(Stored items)
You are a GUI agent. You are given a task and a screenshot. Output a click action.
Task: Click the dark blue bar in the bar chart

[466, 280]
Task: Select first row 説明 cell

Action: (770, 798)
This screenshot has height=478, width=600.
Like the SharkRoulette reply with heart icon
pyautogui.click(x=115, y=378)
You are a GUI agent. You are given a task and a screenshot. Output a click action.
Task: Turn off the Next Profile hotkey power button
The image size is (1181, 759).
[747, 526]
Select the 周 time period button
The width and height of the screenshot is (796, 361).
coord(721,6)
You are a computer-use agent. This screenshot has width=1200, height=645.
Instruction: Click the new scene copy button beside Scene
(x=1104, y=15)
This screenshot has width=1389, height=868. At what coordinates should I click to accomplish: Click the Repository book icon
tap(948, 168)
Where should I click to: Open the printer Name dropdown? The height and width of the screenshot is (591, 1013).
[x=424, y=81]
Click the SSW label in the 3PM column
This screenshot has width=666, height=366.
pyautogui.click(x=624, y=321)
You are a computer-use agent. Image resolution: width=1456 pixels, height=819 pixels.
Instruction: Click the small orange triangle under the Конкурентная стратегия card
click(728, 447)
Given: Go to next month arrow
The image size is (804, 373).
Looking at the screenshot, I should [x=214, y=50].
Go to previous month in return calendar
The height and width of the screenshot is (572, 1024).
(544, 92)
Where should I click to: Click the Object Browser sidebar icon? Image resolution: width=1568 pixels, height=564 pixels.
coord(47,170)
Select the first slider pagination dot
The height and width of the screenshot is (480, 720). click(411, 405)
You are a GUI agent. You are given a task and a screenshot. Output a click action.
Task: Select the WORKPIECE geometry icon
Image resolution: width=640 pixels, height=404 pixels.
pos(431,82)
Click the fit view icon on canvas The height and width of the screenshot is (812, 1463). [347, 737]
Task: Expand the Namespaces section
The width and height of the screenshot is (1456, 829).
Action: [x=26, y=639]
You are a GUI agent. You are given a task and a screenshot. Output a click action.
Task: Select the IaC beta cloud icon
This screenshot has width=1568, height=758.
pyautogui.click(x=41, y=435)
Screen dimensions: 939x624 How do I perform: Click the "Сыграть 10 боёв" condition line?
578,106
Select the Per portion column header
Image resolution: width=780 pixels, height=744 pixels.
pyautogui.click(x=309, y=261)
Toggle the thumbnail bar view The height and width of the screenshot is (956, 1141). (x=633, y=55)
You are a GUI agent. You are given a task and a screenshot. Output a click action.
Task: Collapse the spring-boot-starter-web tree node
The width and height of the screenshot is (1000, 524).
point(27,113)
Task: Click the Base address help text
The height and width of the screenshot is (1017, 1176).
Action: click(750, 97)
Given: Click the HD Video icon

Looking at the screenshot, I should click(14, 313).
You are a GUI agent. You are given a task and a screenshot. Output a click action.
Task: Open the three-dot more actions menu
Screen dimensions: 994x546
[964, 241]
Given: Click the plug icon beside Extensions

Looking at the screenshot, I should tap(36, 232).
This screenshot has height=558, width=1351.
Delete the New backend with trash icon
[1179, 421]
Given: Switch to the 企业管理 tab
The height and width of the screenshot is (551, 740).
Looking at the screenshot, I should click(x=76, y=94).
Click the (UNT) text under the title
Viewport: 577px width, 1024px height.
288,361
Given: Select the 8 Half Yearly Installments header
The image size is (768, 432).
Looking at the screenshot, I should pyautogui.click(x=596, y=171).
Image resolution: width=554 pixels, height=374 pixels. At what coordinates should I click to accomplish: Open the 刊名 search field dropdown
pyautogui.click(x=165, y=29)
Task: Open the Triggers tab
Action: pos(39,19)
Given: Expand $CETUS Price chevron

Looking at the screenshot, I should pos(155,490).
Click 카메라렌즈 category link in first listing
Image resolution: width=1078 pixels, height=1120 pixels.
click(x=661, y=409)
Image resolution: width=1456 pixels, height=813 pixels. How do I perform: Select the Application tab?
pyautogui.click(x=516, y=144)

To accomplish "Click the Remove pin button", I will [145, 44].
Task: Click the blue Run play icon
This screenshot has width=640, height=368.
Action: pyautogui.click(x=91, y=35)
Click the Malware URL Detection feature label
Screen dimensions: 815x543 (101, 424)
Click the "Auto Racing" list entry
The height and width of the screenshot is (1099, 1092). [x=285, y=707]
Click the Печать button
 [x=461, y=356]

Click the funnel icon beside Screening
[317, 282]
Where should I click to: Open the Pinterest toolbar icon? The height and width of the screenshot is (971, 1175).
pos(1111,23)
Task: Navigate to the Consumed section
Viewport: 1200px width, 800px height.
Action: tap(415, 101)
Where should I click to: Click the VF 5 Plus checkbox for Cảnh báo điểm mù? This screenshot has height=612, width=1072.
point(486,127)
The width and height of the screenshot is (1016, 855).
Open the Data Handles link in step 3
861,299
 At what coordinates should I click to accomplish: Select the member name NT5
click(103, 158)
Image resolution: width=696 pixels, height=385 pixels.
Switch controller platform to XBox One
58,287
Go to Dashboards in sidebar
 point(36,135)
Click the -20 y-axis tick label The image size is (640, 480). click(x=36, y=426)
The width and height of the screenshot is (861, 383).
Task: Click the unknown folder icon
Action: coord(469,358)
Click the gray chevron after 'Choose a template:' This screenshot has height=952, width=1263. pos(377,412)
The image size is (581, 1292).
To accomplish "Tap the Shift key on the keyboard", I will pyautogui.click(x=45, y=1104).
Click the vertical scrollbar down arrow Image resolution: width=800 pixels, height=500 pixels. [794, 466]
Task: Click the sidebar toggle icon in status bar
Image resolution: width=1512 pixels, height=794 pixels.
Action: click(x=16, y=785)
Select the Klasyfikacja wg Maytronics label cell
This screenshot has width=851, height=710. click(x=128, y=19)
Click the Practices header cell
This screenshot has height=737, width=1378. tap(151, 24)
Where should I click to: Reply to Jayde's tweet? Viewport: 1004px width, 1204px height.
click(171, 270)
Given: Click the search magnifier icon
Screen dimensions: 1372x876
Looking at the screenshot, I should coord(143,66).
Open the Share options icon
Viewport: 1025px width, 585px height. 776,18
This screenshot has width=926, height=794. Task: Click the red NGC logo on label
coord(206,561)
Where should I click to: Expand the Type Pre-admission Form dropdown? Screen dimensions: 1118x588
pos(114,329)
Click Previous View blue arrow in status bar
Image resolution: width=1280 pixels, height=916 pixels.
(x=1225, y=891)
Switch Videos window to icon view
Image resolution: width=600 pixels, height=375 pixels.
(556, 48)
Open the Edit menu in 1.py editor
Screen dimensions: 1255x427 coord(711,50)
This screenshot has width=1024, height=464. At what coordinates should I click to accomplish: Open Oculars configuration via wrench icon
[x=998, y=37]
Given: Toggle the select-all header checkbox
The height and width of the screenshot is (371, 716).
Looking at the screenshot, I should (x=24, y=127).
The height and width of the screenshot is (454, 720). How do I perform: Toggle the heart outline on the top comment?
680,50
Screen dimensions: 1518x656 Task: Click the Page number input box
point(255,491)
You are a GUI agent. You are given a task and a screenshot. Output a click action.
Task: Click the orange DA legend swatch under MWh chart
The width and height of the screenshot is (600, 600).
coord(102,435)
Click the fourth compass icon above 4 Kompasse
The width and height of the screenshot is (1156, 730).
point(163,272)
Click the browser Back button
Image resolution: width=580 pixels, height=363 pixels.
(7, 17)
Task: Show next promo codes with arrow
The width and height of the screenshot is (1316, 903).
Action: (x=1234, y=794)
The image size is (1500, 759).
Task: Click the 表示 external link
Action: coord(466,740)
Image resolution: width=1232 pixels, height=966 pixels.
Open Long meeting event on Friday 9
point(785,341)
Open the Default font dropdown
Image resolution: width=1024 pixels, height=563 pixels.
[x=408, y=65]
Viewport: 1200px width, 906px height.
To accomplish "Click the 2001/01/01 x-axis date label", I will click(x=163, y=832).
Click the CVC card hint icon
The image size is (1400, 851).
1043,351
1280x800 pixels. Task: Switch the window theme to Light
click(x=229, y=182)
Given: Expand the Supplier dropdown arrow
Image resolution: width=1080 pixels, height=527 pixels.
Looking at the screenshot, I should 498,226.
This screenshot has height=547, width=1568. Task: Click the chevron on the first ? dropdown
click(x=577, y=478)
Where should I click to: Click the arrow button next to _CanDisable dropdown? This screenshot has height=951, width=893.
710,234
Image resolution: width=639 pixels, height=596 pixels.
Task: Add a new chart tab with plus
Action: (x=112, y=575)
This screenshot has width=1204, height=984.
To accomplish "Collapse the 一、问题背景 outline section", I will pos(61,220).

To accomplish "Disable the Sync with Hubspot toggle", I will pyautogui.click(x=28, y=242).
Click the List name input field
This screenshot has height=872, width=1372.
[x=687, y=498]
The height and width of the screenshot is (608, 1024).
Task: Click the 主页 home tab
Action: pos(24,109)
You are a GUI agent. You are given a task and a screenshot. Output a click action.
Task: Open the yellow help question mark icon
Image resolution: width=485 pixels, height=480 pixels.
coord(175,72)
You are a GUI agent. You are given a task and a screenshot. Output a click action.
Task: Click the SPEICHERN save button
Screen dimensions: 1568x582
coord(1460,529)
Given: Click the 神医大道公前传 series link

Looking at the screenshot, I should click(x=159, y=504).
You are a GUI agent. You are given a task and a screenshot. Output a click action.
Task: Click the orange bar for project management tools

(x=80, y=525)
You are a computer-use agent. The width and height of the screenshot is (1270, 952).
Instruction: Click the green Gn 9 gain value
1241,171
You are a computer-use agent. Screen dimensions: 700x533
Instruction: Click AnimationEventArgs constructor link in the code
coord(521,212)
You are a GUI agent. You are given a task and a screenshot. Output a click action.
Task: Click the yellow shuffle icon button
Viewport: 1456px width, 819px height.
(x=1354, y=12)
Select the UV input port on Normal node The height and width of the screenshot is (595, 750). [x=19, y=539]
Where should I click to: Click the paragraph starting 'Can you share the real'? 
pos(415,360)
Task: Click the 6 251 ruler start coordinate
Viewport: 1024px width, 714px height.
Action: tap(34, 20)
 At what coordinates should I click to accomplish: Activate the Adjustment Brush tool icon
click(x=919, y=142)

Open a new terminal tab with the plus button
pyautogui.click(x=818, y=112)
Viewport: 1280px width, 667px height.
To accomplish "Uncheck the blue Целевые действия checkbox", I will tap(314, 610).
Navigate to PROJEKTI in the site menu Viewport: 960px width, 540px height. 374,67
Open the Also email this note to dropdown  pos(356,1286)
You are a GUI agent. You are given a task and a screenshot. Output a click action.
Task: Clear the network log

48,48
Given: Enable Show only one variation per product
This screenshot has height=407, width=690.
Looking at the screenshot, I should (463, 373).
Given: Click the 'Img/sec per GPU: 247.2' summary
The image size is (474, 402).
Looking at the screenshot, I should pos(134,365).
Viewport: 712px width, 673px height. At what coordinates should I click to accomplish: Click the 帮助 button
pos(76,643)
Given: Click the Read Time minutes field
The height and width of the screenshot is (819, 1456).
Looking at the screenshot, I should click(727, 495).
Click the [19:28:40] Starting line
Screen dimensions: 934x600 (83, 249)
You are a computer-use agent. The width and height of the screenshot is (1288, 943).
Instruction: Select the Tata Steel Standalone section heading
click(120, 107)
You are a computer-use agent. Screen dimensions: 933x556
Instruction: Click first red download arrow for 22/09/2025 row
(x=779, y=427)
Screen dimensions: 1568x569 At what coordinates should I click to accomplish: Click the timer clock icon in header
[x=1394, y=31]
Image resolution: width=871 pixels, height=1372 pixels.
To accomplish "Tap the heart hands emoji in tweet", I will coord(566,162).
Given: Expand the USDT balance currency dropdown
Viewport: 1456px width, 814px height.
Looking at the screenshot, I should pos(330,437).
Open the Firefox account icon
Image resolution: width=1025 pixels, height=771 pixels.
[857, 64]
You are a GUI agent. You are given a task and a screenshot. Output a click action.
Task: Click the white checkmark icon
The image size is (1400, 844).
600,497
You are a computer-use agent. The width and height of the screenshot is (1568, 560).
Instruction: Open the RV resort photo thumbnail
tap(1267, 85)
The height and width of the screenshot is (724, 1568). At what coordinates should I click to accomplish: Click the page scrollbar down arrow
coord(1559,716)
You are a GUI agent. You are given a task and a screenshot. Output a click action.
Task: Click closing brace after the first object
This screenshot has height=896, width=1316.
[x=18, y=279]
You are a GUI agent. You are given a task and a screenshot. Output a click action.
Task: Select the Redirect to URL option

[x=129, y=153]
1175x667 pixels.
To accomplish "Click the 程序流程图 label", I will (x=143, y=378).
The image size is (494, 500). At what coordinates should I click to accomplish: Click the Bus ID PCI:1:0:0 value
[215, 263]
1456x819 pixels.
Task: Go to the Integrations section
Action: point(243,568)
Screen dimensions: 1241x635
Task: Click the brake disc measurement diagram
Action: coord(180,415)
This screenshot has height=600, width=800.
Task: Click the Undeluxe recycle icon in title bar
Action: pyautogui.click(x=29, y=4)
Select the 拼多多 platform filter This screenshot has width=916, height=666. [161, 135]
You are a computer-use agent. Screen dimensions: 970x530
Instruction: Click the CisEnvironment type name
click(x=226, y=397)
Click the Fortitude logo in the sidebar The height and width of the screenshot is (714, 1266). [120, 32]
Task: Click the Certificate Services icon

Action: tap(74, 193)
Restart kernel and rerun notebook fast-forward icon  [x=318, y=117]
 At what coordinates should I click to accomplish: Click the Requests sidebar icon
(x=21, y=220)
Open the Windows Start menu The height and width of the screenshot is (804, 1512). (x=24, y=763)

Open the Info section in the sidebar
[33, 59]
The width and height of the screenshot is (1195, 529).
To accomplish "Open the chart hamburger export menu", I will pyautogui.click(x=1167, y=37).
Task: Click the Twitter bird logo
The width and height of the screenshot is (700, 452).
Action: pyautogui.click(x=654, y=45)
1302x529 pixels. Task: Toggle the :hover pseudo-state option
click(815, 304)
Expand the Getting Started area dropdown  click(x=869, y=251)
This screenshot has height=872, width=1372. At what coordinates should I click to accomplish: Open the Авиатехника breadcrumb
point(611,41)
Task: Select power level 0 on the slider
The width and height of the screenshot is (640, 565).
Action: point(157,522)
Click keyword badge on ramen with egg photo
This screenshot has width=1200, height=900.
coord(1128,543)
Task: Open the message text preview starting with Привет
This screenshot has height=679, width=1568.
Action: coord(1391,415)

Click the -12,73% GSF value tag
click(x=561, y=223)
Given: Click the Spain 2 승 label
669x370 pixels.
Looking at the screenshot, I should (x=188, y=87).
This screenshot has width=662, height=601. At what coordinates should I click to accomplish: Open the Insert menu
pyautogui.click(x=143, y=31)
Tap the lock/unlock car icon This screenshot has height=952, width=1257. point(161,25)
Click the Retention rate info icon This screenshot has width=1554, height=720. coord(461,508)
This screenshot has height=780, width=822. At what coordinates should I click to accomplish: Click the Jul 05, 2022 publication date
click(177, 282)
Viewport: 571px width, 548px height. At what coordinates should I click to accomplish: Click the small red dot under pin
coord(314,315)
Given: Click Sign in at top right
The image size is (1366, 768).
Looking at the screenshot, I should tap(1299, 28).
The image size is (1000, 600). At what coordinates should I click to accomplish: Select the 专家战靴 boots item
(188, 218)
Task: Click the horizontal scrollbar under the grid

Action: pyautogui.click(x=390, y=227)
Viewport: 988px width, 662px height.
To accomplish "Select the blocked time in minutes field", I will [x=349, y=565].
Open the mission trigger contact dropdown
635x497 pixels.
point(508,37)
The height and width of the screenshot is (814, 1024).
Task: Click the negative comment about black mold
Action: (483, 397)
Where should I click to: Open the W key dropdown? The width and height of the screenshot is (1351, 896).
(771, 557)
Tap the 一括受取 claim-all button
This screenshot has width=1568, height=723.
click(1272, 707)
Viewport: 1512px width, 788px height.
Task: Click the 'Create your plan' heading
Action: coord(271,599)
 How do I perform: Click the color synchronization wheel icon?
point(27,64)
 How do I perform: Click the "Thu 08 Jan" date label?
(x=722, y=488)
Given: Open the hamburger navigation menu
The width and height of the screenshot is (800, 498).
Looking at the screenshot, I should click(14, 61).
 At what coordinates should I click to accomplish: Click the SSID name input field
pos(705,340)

# Your objective
Only the lines with "yellow" are needed; find them in the records and copy each one.

# Written solution
Task: Open the yellow help question mark icon
Task: Click the yellow shuffle icon button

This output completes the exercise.